[WHAT NEEDS TO BE DONE]:
Search the records for "Open" and copy each line that holds it.

Extracted records
BEGIN
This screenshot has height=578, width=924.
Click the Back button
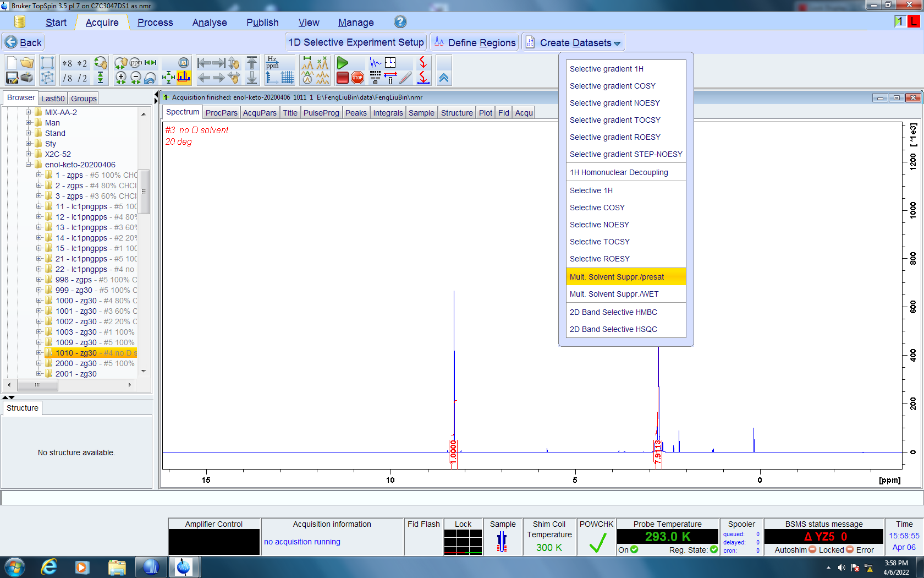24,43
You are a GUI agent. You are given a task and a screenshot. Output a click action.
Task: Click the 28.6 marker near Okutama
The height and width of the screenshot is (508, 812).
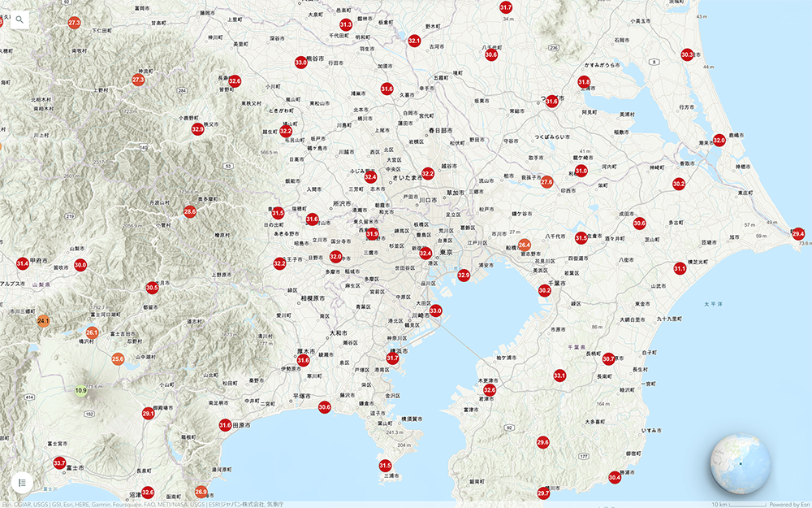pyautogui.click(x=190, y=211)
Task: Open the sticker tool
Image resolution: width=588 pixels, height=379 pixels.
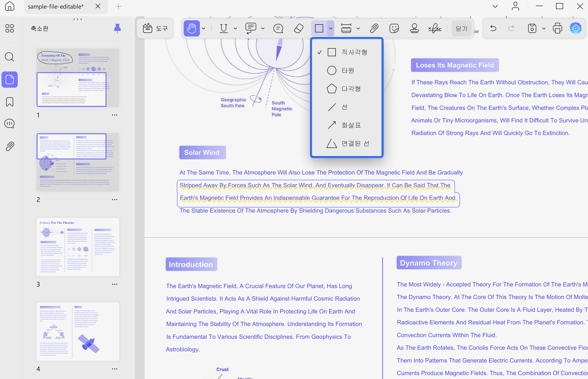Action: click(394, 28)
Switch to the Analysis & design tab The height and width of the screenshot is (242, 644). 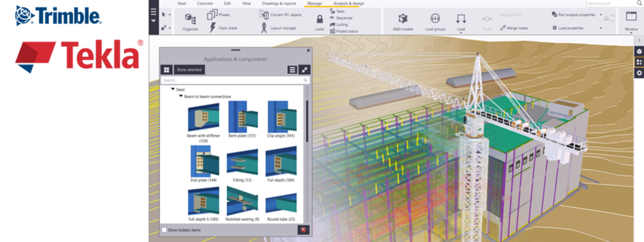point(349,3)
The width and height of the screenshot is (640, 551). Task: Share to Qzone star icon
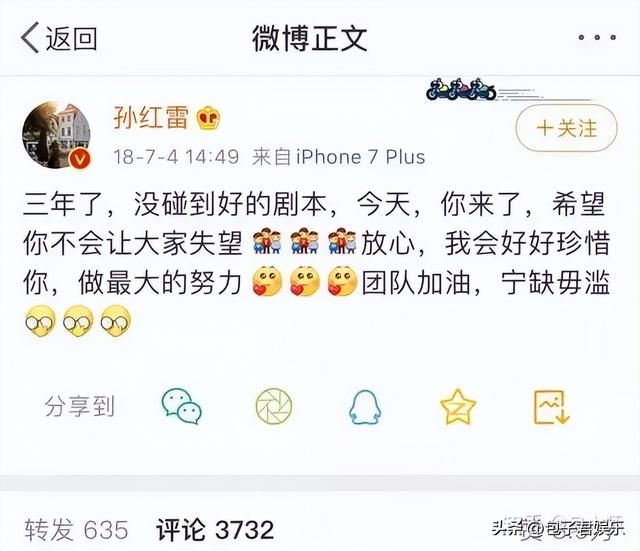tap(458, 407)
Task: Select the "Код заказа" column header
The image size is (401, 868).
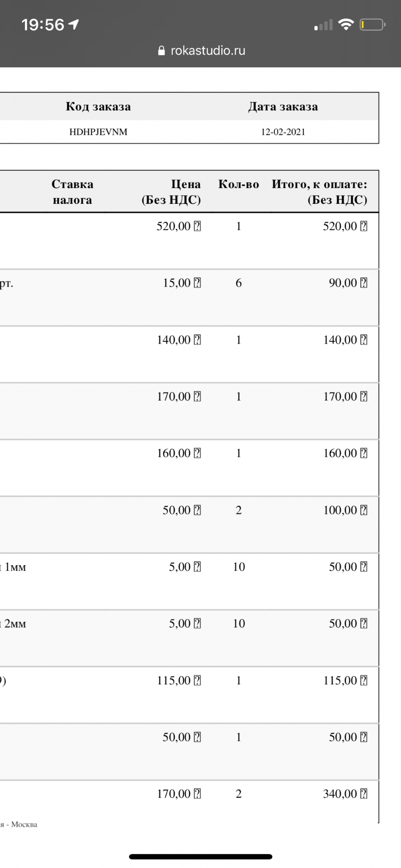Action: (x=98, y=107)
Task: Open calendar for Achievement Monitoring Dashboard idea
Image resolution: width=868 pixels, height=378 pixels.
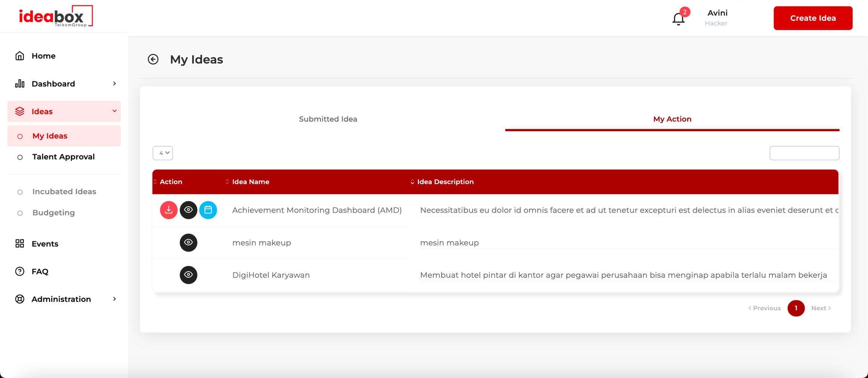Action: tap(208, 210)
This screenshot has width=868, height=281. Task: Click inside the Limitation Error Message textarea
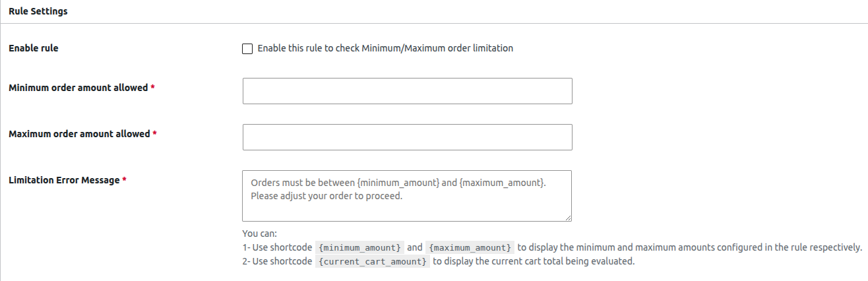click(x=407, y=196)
END
[OUTPUT FOR THIS TASK]:
Task: Open the sticker tool
Task: Open calendar for Achievement Monitoring Dashboard idea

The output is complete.